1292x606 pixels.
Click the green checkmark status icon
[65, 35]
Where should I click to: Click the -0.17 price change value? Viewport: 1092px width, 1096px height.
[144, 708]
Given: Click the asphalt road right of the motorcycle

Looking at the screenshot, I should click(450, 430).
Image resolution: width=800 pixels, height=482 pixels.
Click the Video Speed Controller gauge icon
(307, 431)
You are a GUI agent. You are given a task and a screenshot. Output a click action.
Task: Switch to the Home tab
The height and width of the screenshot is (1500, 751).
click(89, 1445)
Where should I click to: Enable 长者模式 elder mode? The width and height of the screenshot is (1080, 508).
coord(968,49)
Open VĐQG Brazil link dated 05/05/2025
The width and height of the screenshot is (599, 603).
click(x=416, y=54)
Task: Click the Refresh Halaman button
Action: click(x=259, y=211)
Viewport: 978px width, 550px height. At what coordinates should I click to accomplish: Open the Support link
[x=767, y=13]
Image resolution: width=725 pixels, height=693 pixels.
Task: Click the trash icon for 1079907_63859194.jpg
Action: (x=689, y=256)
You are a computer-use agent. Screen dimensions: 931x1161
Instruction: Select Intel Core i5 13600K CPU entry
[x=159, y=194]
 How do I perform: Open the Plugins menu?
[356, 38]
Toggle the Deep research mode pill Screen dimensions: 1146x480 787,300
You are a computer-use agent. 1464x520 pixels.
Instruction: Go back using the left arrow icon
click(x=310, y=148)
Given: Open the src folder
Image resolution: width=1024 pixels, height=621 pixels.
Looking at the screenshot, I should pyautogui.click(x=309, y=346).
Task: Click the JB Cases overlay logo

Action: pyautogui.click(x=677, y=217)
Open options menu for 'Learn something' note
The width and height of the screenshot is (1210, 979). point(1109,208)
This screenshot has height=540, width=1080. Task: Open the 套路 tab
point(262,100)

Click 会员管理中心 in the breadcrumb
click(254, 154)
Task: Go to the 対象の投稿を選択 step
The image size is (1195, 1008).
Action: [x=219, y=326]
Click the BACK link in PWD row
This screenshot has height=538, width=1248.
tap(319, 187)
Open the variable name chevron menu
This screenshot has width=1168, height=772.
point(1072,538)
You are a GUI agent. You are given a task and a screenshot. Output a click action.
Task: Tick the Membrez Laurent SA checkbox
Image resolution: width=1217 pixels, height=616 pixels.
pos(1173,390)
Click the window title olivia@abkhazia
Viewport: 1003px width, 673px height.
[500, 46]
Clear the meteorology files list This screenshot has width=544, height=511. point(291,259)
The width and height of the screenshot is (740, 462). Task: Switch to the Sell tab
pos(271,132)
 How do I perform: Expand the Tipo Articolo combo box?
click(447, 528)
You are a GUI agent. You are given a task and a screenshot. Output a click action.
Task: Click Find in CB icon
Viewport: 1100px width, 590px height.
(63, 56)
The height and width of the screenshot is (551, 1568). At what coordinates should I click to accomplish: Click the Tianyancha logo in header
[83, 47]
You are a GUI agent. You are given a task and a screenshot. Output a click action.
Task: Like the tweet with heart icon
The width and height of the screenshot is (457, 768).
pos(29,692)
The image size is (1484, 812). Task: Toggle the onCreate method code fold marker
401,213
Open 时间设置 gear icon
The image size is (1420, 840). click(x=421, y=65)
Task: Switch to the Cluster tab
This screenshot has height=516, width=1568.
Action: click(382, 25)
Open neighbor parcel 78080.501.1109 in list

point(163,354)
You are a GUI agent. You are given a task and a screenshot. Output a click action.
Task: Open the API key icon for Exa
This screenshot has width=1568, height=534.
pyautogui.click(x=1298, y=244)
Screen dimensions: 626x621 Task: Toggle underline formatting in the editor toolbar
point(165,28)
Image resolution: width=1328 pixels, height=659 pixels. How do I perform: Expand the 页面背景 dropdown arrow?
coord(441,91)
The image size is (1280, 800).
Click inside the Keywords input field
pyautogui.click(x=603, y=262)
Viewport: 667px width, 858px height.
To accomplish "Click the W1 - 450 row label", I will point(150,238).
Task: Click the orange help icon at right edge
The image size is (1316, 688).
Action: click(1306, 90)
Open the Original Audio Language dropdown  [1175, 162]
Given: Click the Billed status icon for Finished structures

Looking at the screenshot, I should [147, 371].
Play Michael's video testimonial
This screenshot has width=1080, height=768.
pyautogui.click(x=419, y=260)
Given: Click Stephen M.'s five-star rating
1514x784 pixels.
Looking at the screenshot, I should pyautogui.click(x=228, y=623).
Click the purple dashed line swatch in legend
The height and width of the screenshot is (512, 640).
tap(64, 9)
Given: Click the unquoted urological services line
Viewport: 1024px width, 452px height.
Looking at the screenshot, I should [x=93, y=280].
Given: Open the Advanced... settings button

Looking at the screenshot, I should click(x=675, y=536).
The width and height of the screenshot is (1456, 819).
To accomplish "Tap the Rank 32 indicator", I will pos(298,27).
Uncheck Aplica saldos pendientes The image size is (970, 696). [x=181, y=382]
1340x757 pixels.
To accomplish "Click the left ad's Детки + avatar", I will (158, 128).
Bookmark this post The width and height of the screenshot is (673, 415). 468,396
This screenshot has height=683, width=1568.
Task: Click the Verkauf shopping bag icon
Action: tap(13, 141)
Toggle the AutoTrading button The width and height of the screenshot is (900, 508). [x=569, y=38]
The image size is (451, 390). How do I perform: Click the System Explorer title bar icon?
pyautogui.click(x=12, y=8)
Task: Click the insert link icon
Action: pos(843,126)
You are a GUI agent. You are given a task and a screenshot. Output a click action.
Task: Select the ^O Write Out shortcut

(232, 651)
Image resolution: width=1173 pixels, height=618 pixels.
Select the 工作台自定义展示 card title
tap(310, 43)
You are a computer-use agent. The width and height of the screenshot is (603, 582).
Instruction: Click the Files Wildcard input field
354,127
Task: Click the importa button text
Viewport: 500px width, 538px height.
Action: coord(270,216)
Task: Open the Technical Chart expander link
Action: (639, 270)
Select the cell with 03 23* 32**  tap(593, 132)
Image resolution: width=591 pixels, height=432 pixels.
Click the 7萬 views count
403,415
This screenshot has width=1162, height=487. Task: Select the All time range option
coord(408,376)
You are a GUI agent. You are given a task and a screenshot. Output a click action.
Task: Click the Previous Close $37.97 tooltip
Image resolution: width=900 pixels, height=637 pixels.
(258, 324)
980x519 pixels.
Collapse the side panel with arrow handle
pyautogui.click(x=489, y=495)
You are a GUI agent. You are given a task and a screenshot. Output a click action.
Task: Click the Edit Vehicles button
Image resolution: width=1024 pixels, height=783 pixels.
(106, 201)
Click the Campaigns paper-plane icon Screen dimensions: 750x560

• [ABOUT THIS EXERCISE]
Every entry above must be returned word for word.

• [SOLUTION TO THIS TASK]
1292x606 pixels.
Click the green checkmark status icon
[65, 35]
Where should I click to: Click the -0.17 price change value? Viewport: 1092px width, 1096px height.
[144, 708]
Given: Click the asphalt road right of the motorcycle

Looking at the screenshot, I should click(450, 430).
Image resolution: width=800 pixels, height=482 pixels.
Click the Video Speed Controller gauge icon
(307, 431)
You are a GUI agent. You are given a task and a screenshot. Output a click action.
Task: Switch to the Home tab
The height and width of the screenshot is (1500, 751).
click(89, 1445)
Where should I click to: Enable 长者模式 elder mode? The width and height of the screenshot is (1080, 508).
coord(968,49)
Open VĐQG Brazil link dated 05/05/2025
The width and height of the screenshot is (599, 603).
click(x=416, y=54)
Task: Click the Refresh Halaman button
Action: click(x=259, y=211)
Viewport: 978px width, 550px height. At what coordinates should I click to accomplish: Open the Support link
[x=767, y=13]
Image resolution: width=725 pixels, height=693 pixels.
Task: Click the trash icon for 1079907_63859194.jpg
Action: (x=689, y=256)
You are a computer-use agent. Screen dimensions: 931x1161
Instruction: Select Intel Core i5 13600K CPU entry
[x=159, y=194]
 How do I perform: Open the Plugins menu?
[356, 38]
Toggle the Deep research mode pill Screen dimensions: 1146x480 787,300
You are a computer-use agent. 1464x520 pixels.
Instruction: Go back using the left arrow icon
click(x=310, y=148)
Given: Open the src folder
Image resolution: width=1024 pixels, height=621 pixels.
Looking at the screenshot, I should pyautogui.click(x=309, y=346).
Task: Click the JB Cases overlay logo

Action: pyautogui.click(x=677, y=217)
Open options menu for 'Learn something' note
The width and height of the screenshot is (1210, 979). point(1109,208)
This screenshot has height=540, width=1080. Task: Open the 套路 tab
point(262,100)

Click 会员管理中心 in the breadcrumb
click(254, 154)
Task: Go to the 対象の投稿を選択 step
The image size is (1195, 1008).
Action: [x=219, y=326]
Click the BACK link in PWD row
This screenshot has height=538, width=1248.
tap(319, 187)
Open the variable name chevron menu
This screenshot has width=1168, height=772.
point(1072,538)
You are a GUI agent. You are given a task and a screenshot. Output a click action.
Task: Tick the Membrez Laurent SA checkbox
Image resolution: width=1217 pixels, height=616 pixels.
pos(1173,390)
Click the window title olivia@abkhazia
Viewport: 1003px width, 673px height.
[500, 46]
Clear the meteorology files list This screenshot has width=544, height=511. point(291,259)
The width and height of the screenshot is (740, 462). Task: Switch to the Sell tab
pos(271,132)
 How do I perform: Expand the Tipo Articolo combo box?
click(447, 528)
You are a GUI agent. You are given a task and a screenshot. Output a click action.
Task: Click Find in CB icon
Viewport: 1100px width, 590px height.
(63, 56)
The height and width of the screenshot is (551, 1568). At what coordinates should I click to accomplish: Click the Tianyancha logo in header
[83, 47]
You are a GUI agent. You are given a task and a screenshot. Output a click action.
Task: Like the tweet with heart icon
The width and height of the screenshot is (457, 768).
pos(29,692)
The image size is (1484, 812). Task: Toggle the onCreate method code fold marker
401,213
Open 时间设置 gear icon
The image size is (1420, 840). click(x=421, y=65)
Task: Switch to the Cluster tab
This screenshot has height=516, width=1568.
Action: click(382, 25)
Open neighbor parcel 78080.501.1109 in list

point(163,354)
You are a GUI agent. You are given a task and a screenshot. Output a click action.
Task: Open the API key icon for Exa
This screenshot has width=1568, height=534.
pyautogui.click(x=1298, y=244)
Screen dimensions: 626x621 Task: Toggle underline formatting in the editor toolbar
point(165,28)
Image resolution: width=1328 pixels, height=659 pixels. How do I perform: Expand the 页面背景 dropdown arrow?
coord(441,91)
The image size is (1280, 800).
Click inside the Keywords input field
pyautogui.click(x=603, y=262)
Viewport: 667px width, 858px height.
To accomplish "Click the W1 - 450 row label", I will point(150,238).
Task: Click the orange help icon at right edge
The image size is (1316, 688).
Action: click(1306, 90)
Open the Original Audio Language dropdown  [1175, 162]
Given: Click the Billed status icon for Finished structures

Looking at the screenshot, I should [147, 371].
Play Michael's video testimonial
This screenshot has width=1080, height=768.
pyautogui.click(x=419, y=260)
Given: Click Stephen M.'s five-star rating
1514x784 pixels.
Looking at the screenshot, I should pyautogui.click(x=228, y=623).
Click the purple dashed line swatch in legend
The height and width of the screenshot is (512, 640).
tap(64, 9)
Given: Click the unquoted urological services line
Viewport: 1024px width, 452px height.
Looking at the screenshot, I should [x=93, y=280].
Given: Open the Advanced... settings button

Looking at the screenshot, I should click(x=675, y=536).
The width and height of the screenshot is (1456, 819).
To accomplish "Tap the Rank 32 indicator", I will pos(298,27).
Uncheck Aplica saldos pendientes The image size is (970, 696). [x=181, y=382]
1340x757 pixels.
To accomplish "Click the left ad's Детки + avatar", I will (158, 128).
Bookmark this post The width and height of the screenshot is (673, 415). 468,396
This screenshot has height=683, width=1568.
Task: Click the Verkauf shopping bag icon
Action: tap(13, 141)
Toggle the AutoTrading button The width and height of the screenshot is (900, 508). [x=569, y=38]
The image size is (451, 390). How do I perform: Click the System Explorer title bar icon?
pyautogui.click(x=12, y=8)
Task: Click the insert link icon
Action: pos(843,126)
You are a GUI agent. You are given a task and a screenshot. Output a click action.
Task: Select the ^O Write Out shortcut

(232, 651)
Image resolution: width=1173 pixels, height=618 pixels.
Select the 工作台自定义展示 card title
tap(310, 43)
You are a computer-use agent. The width and height of the screenshot is (603, 582).
Instruction: Click the Files Wildcard input field
354,127
Task: Click the importa button text
Viewport: 500px width, 538px height.
Action: coord(270,216)
Task: Open the Technical Chart expander link
Action: (639, 270)
Select the cell with 03 23* 32**  tap(593, 132)
Image resolution: width=591 pixels, height=432 pixels.
Click the 7萬 views count
403,415
This screenshot has width=1162, height=487. Task: Select the All time range option
coord(408,376)
You are a GUI agent. You are given a task and a screenshot. Output a click action.
Task: Click the Previous Close $37.97 tooltip
Image resolution: width=900 pixels, height=637 pixels.
(258, 324)
980x519 pixels.
Collapse the side panel with arrow handle
pyautogui.click(x=489, y=495)
You are a GUI agent. You are given a task and a screenshot. Output a click action.
Task: Click the Edit Vehicles button
Image resolution: width=1024 pixels, height=783 pixels.
(106, 201)
Click the Campaigns paper-plane icon Screen dimensions: 750x560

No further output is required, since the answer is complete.